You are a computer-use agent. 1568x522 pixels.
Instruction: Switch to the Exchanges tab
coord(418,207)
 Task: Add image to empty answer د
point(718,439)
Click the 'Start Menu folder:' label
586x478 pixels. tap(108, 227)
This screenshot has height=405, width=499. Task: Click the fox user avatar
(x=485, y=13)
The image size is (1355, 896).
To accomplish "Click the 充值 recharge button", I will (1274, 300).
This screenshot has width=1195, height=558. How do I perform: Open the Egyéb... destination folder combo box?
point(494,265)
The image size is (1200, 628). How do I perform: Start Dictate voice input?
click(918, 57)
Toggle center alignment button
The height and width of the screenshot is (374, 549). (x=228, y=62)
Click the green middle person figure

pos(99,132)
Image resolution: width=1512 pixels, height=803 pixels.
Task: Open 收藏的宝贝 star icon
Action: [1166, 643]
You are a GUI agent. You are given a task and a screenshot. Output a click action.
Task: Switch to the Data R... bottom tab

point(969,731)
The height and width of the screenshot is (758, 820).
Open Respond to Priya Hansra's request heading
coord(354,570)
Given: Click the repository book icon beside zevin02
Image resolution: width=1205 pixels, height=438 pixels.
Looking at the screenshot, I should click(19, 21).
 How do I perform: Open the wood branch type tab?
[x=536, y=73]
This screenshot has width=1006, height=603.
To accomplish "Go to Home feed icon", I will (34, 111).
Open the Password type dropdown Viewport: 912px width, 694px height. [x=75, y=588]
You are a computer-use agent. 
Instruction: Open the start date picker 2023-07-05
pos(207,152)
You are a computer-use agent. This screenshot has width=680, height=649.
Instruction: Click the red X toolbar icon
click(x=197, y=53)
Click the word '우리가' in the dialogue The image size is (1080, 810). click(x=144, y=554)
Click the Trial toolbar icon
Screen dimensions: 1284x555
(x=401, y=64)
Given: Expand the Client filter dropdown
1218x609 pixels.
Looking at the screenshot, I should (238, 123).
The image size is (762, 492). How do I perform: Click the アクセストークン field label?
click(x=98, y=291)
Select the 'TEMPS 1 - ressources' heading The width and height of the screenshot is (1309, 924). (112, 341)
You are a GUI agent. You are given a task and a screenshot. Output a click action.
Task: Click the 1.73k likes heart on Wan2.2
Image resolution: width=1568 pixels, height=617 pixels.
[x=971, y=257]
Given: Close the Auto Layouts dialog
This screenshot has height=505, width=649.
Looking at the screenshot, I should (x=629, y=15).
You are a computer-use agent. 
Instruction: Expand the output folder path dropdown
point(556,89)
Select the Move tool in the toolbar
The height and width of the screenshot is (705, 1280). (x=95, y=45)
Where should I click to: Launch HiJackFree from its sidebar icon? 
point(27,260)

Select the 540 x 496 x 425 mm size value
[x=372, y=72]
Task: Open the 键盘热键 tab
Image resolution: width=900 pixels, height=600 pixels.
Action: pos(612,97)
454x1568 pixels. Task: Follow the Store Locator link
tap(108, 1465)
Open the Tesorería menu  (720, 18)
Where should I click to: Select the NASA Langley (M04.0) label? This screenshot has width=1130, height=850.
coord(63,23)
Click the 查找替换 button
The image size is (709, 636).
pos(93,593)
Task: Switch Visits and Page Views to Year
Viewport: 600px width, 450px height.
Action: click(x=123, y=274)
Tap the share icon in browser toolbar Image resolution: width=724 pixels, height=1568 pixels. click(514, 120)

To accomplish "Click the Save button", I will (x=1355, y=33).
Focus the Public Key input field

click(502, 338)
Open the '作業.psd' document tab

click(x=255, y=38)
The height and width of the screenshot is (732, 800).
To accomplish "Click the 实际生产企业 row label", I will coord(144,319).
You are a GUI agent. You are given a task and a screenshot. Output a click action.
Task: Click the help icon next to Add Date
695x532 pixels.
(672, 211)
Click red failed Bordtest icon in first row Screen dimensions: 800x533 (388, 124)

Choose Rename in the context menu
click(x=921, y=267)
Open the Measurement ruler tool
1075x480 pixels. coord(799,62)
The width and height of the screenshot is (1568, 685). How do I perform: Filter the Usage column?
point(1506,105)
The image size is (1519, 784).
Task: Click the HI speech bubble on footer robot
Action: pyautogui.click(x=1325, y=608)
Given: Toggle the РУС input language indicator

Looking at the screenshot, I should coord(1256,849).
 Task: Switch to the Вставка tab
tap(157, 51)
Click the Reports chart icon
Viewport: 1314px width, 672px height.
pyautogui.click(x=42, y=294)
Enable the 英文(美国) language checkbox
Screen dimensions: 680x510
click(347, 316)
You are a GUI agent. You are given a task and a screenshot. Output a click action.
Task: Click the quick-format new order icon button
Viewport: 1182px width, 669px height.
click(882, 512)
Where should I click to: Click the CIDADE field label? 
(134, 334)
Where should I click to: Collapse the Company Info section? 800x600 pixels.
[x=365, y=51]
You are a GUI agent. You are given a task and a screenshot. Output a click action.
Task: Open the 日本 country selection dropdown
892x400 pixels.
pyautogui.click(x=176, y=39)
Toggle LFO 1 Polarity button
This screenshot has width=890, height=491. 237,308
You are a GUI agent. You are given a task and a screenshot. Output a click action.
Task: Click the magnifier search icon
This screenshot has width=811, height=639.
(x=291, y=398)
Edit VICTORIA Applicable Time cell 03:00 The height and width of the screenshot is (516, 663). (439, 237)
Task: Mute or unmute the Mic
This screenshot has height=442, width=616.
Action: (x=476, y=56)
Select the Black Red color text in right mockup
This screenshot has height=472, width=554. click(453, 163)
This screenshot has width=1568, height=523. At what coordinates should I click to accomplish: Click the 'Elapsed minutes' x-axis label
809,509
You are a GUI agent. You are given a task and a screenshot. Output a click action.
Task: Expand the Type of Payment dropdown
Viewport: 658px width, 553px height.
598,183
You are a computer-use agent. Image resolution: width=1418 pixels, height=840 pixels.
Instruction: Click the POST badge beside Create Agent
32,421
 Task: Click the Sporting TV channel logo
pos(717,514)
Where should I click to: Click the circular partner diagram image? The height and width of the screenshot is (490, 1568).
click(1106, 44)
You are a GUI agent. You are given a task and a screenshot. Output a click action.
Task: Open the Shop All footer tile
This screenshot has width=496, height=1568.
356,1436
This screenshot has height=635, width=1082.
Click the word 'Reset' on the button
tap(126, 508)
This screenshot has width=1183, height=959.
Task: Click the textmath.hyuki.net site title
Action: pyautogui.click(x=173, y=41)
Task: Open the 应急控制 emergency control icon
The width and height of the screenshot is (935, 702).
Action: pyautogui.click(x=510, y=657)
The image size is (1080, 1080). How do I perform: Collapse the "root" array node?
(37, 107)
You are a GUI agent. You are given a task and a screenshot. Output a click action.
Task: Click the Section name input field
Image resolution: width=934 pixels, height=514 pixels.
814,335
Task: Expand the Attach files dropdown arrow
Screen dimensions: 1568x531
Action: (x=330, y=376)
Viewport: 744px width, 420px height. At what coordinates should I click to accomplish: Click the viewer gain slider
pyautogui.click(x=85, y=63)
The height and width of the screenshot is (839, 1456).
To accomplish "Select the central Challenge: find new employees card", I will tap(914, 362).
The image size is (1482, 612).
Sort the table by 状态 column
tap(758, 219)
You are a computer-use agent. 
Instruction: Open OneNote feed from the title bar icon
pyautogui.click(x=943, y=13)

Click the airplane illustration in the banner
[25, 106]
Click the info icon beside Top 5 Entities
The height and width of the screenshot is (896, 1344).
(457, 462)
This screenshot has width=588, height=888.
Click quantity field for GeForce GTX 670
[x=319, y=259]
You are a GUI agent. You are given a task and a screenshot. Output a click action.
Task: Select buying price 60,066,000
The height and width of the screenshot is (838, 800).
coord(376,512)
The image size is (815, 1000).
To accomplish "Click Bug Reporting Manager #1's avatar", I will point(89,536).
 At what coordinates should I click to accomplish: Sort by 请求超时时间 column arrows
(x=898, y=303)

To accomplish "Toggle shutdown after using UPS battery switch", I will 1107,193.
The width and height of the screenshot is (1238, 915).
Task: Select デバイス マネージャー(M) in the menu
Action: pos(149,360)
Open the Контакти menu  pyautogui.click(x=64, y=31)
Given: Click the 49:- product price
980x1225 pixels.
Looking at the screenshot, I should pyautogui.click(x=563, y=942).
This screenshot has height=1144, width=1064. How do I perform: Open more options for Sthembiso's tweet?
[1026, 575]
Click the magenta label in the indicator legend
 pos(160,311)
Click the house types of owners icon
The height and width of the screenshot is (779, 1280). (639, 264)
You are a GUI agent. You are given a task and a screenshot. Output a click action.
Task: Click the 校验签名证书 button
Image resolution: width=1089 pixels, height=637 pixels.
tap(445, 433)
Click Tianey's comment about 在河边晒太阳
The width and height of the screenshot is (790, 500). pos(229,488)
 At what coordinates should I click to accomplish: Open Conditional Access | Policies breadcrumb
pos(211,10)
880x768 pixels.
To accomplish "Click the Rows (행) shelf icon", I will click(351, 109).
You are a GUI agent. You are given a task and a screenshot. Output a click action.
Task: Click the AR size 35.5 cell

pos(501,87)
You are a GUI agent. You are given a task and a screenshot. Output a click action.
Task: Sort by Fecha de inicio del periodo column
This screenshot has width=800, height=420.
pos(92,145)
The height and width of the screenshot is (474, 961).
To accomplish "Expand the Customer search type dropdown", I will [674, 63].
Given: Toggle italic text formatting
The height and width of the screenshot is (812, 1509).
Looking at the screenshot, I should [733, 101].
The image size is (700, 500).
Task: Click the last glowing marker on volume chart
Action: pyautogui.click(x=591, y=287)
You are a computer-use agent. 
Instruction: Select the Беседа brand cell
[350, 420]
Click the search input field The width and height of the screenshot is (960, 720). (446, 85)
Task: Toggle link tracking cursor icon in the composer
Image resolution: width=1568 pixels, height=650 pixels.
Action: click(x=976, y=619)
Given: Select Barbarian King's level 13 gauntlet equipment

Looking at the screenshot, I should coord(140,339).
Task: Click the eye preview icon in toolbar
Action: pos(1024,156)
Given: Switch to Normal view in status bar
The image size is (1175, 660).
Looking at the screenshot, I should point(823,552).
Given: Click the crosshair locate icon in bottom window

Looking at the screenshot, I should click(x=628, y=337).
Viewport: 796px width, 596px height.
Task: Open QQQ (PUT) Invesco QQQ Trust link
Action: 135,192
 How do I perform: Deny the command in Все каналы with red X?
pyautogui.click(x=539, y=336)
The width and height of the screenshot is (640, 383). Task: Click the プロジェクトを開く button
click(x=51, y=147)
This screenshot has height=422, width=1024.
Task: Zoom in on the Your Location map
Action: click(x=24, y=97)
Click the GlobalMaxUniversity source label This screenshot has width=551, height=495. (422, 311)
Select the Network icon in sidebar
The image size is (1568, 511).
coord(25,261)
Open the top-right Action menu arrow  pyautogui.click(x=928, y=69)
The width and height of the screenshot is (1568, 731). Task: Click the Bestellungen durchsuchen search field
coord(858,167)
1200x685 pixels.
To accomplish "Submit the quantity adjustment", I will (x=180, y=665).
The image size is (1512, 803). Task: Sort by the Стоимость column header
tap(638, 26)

• WHAT TO WORK ON
Gather each line of the records holding the string "price".

• EXERCISE RESPONSE
Task: Select buying price 60,066,000
Given: Click the 49:- product price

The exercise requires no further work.